Trotz dem wir auch an Växjö vorbeigekommen sind, haben wir den Besuch der dortigen Burgruine auf später verschoben und sind weiter gen Norden gefahren.
Ein weiterer Zwischenstop zum trocknen brachte uns zum örtlichen "Sybilla" einer der beiden großen schwedischen Burger-Ketten. Klar ist das Fastfood, aber lustigerweise haben McDonald's und Burger King in Schweden kaum Präsenz - ganz einfach weil die Burger bei Sybilla unglaublich lecker sind (mit der fettigen und labbrigen Pampe die hierzulande als "Burger" bezeichnet wird hat das nämlich nichts zu tun). Wir waren noch häufiger bei Sybilla…

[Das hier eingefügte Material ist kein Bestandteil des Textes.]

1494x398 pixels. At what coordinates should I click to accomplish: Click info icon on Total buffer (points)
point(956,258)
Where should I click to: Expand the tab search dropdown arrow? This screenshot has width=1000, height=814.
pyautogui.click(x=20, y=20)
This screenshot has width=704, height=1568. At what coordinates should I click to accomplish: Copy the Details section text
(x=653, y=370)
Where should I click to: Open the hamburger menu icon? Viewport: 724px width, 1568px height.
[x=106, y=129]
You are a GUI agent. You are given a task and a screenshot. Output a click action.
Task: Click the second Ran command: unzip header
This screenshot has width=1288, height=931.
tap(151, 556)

Am späten Nachmittag sind wir, durchnässt und müde, an unserem Ferienhaus etwas nördlich von Nässjö angekommen. Es wurde 1907 errichtet und hat seinen ganz eigenen Charme: Typisch skandinavisch ist es eng und niedrig gebaut und die Treppe nach oben ist steil und schmal (in der touristischen Sprache wird die Tatsache, dass man sich als großer Menschen ständig die Rübe an irgendwas stößt, glaube ich, als "gemütlich" tituliert). Das Badezimmer wurde irgendwann einmal nachträglich angebaut und die gesamte Elektrik ist, sagen wir mal, "abenteuerlich". Wie wir später in Gesprächen mit Einheimischen erfahren haben sind in Schweden die Bauvorschriften etwas anders als in Deutschland: Sanitäranlagen müssen von Fachbetrieben installiert werden - sämtliche Elektroarbeiten darf man jedoch eigenhändig vornehmen… Immerhin handelt es sich hier um einen Zeltersatz der sehr günstig war und in dem wir nur schlafen und frühstücken werden. Es gibt richtige Betten (zwar skandinavisch schmal, aber mit Matratze), Strom, fließendes Wasser, eine Dusche und eine Küche. Passt schon…
Bevor wir zu sehr trocknen fahren wir noch schnell einkaufen und trinken Abends das erste schwedische Bier während wir bereits den ersten "richtigen" Urlaubstag planen - das lässt uns die Strapazen der Hinreise zumindest etwas vergessen.
Die Ostsee ist übrigens (an der tiefsten Stelle) 459m tief.